Antigone est un symbole du refus de l’autorité, de l’arbitraire, c’est une pièce que j’adore et qui fait écho aux pouvoir que peut avoir les mots et la littérature. Au cours de l’histoire quand le narrateur doit convaincre ses acteurs des différentes communautés chacun donne une symbolique différente à Antigone et Créon comme en 1944 pour Anouilh où certains y ont vu l’apologie de la collaboration et d’autre une ode pour la résistance. Il y a comme une mise en abîme croire que l'art et donc l'humanité peut survivre, exister même en temps de guerre comme en 1944.
Il décrit l’horreur de la guerre, et le point de vue de chaque camps, l’horreur des snipers, la peur de mourir, les humiliations, le fait que l’autre est un ennemi. Les camps qui s’affrontent palestiniens, druzes, chrétiens, chiites. Le seul ilot est ce rêve fou d’Antigone « la petite maigre » incarnée par la belle Palestinienne Imane institutrice qui fait réciter du Mahmoud Darwich à ses élèves. Ces mots de Victor Hugo demain dès l’aube avant des tirs du sniper meurtrier Joseph Boutros,Charbel le chrétien joue Créon, Nakad le druze est Hémon. On suit les destinées de ces êtres au coeur de la guerre.Mais rien ne va se passer comme prévu pour Georges et ses acteurs.

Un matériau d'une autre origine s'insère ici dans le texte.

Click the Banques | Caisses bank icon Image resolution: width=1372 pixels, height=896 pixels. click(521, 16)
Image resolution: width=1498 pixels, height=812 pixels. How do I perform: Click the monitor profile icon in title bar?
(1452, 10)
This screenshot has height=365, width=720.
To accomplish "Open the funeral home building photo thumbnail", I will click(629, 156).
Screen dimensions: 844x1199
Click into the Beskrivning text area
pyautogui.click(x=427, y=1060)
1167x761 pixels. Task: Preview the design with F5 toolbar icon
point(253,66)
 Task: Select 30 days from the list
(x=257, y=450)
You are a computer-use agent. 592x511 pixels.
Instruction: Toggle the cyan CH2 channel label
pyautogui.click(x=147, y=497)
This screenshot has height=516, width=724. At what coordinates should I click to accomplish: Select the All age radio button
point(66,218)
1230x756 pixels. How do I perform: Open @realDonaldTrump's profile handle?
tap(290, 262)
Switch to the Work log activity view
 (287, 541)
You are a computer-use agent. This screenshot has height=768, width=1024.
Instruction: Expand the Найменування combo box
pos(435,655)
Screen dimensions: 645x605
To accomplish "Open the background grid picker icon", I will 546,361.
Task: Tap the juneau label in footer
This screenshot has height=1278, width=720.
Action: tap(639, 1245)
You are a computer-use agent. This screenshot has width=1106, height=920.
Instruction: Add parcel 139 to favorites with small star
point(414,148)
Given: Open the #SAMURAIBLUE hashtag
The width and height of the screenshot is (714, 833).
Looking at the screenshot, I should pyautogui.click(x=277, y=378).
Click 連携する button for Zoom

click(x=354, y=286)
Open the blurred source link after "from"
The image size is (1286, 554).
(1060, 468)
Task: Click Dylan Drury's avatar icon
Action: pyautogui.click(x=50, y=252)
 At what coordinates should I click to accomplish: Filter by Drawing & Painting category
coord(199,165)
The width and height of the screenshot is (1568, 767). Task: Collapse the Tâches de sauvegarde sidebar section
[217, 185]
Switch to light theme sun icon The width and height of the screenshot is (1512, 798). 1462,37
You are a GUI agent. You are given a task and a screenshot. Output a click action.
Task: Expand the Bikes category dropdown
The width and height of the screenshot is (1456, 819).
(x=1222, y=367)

Les traumatismes liés à la guerre, l’impossibilité de pardonner, la violence comme seule réponse, le chaos et l’enfer de Beyrouth dans tous les camps sont retranscris, le massacre des civils, la peur omniprésente, les bombardements. Les descriptions sont d'ailleurs très réalistes, presque comme dans un reportage de guerre ce qui donne une intensité et une force au récit.
Georges ne peut plus s’extraire de ce pays, de sa tragédie, de cette pièce et de ce malheur qui se joue sous ses yeux avec comme complice Marwan son fidèle allié chauffeur de taxi qui va tout faire pour le dissuader et le protéger. Comment continuer à vivre comme si il ne se passait rien ? peut-on participer à un conflit même si on n’est pas directement concerné ? Peut-on retrouver une vie normale et continuer à vivre en France?
Ce récit est prenant, on est embarqué avec le narrateur de ces premiers combats à cette quête, on assiste au départ à son insconscience du conflit ( il est la voix du choeur un peu lointaine au départ d'Antigone) puis au fait qu’il est de plus en plus investi dans cette guerre, son incapacité de revenir au monde, à la paix après ce qu’il a vu.
Cette réflexion sur la barbarie, la violence, la folie des hommes mais aussi sur le combat pour les idées, le théâtre est magistralement menée comme une tragédie moderne. Le héros devient la marionnette d’un conflit qui peu à peu le dépasse et l’envahit, le recouvre d’ombre. Ce récit est splendide et remuera vos tripes alors n’hésitez pas et traversez le quatrième mur. Celui qui met à nu et touche à l’humain, qui essaye de comprendre l’indicible et comme moi vous serez bouleversée par ce récit.